You can look at your log file to confirm what your code is doing:

 

92 data weight_new;

93 set weight;

94 run;

NOTE: There were 5 observations read from the data set WORK.WEIGHT.

NOTE: The data set WORK.WEIGHT_NEW has 5 observations and 2 variables.

The log will always show you your code and then log notes (and warnings and errors). From now on, we will only show the actual log (not the code).

In order to create a new variable in an existing SAS data set, the data set must first be read into SAS and then a data step must be used to create a new SAS data set and the new variable.

The following data step creates a new (temporary) SAS data set called bmidata, which is identical to the SAS data set weight but with the addition of a new variable bmi.

 

data bmidata1;

set weight;

bmi = (weight*703)/(height**2);

run;

NOTE: There were 5 observations read from the data set WORK.WEIGHT.

NOTE: The data set WORK.BMIDATA1 has 5 observations and 3 variables.

 

New Data set From a Permanent SAS Data Set

We can also create a new data set from an already existing permanent SAS data set. We first import the permanent SAS data set in the C: directory called weight.sas7bdat,and create a new (temporary) SAS data set called bmidata2, with the addition of the variable bmi.

◆ DATA SHOWN ◆
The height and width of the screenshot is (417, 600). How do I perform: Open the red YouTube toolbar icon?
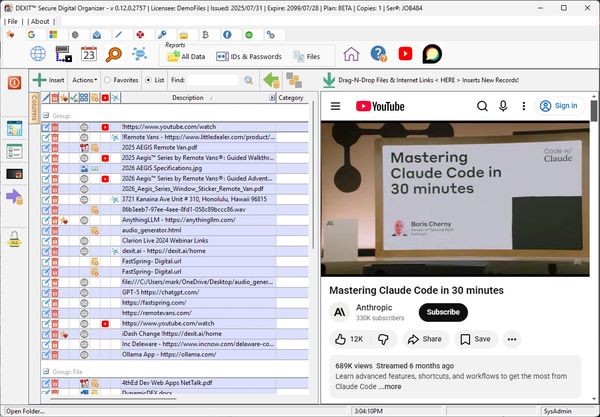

◆ PROBLEMS AND TASKS ◆
a – From the SAS data step text, can you extract the part starting with "NOTE: The data set WORK.WEIGHT_NEW" and going on through "(not the code)."?
b – Can you extend the SAS data step text, picking up right after its last sentence?

◆ ANSWERS TO THE TASKS ◆
a –
NOTE: The data set WORK.WEIGHT_NEW has 5 observations and 2 variables.

The log will always show you your code and then log notes (and warnings and errors). From now on, we will only show the actual log (not the code).

b –
libname indata 'C:\Users';

data bmidata2;

set indata.weight;

bmi = (weight*703)/(height**2);

run;

NOTE: There were 5 observations read from the data set INDATA.WEIGHT.

NOTE: The data set WORK.BMIDATA2 has 5 observations and 3 variables.

 Next, we will import the permanent SAS data set weight.sas7bdat in the C: directory and create a new permanent SAS data set in the C: directory called weight1.sas7bdat, again adding the variable bmi. Note that we do not have to include the libname statement again since we have already done so above (in the same SAS session).

data indata.weight1;

set indata.weight;

bmi = (weight*703)/(height**2);

run;

  

NOTE: There were 5 observations read from the data set INDATA.WEIGHT.

NOTE: The data set INDATA.WEIGHT1 has 5 observations and 3 variables.